Recently I had need to parse a large list of multiple word phrases that had been encoded into strings without spaces.
For example, one such phrase might be "dadsmugisinthecupboard". This should be split into "dads mug is in the cupboard"... or wait, should it be "dad smug is in the cup board"? Well, probably the former, but the choice is not always so obvious.
The list was far too large to process by hand, so I came up with an algorithm to do it automatically.
In the case of ambiguity I wanted to list all the options so I could review them myself as there wasn't really enough context to automate a reliable selection of the most likely answer. E.g. standard word frequencies wouldn't suffice as the phrases were sometimes intentionally obscure or ambiguous.
The solution is to recursively build a tree of possibilities, and only append the solution if we manage to consume the entire string.
This implementation uses Node.JS.
function split(string, words) {
let root = {prefix: '', children: splitRecursive(string, 0, words, [])};
let reassembled = assembleSentences(root);
return reassembled;
}
function splitRecursive(string, index, words, nextNCharsByIndex) {
// nextNCharsByIndex is a 2D array of the index => next N chars starting from that
// index. This reference is passed all the way through the recursion so
// we aren't repeatedly calling substr() for the next characters.
if (!nextNCharsByIndex[index]) {
nextNCharsByIndex[index] = [];
}
// Populate the next N chars lookup
const nextNChars = nextNCharsByIndex[index];
let i = index + 1;
while (i <= string.length) {
const len = i - index;
if (!nextNChars[len]) {
nextNChars[len] = string.substr(index, len);
}
i++;
}
// Start the recursive process of checking the current string index
// to see if we can match it to a word
const nextWords = [];
for (let len = 1; len < nextNChars.length; len++) {
const word = nextNChars[len];
if (words[word]) {
if (index + len === string.length) {
// This consumes the rest of the string
nextWords.push({word: word, children: []});
}
else {
// We've found a possible word at the current position but
// we don't yet have a full solution for the remaining string
const next = splitRecursive(string, index + len, words, nextNChars);
if (next.length) {
// We do have a full solution for the remaining string.

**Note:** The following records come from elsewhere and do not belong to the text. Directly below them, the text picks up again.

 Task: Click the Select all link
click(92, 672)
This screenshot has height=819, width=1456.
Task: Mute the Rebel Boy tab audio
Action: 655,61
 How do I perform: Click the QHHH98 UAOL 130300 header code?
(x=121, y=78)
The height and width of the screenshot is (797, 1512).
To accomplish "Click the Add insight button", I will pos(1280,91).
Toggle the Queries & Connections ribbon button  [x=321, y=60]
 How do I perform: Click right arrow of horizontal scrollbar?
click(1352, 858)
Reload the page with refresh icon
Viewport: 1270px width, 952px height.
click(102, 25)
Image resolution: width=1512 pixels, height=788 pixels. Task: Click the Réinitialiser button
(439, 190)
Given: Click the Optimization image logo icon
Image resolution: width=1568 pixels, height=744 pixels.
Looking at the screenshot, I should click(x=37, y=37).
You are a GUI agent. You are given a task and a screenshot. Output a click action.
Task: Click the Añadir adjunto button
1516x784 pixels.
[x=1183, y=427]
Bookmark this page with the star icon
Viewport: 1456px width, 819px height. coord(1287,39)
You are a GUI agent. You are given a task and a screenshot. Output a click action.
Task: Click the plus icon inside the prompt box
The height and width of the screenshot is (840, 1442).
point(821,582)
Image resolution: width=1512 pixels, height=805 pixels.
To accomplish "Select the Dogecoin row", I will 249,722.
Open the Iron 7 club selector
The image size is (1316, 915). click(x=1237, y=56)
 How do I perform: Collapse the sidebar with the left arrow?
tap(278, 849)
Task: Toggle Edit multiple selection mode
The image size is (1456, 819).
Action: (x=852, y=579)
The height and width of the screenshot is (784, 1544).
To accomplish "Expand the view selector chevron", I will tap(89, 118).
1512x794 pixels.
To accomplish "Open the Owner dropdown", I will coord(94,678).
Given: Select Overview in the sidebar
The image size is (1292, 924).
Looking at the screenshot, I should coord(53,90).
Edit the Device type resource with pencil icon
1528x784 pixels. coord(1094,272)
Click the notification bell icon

nextWords.push({prefix: word, children: next})
}
}
}
}
return nextWords;
}
function assembleSentences(node) {
// We need to traverse every path through the
// tree to build up the possible sentences
const paths = [];
function assemblePath(node, path) {
path += ' ' + item.prefix;
for (const c of node.children) {
assemblePath(c, path, paths)
}
if (!node.children.length) {
paths.push(path);
}
}
assemblePath(node, '')
return paths.map(x => x.trim()).filter(x => x);
}
Usage requires a map of words (i.e. a dictionary, in the Oxford sense as well as the data structure sense). The reason this is a map and not a list is to keep the "is this substring a word?" queries fast, otherwise performance would crawl. You will have to pass this in yourself, though if you are on a Unix-like, you can use /usr/share/dict/words.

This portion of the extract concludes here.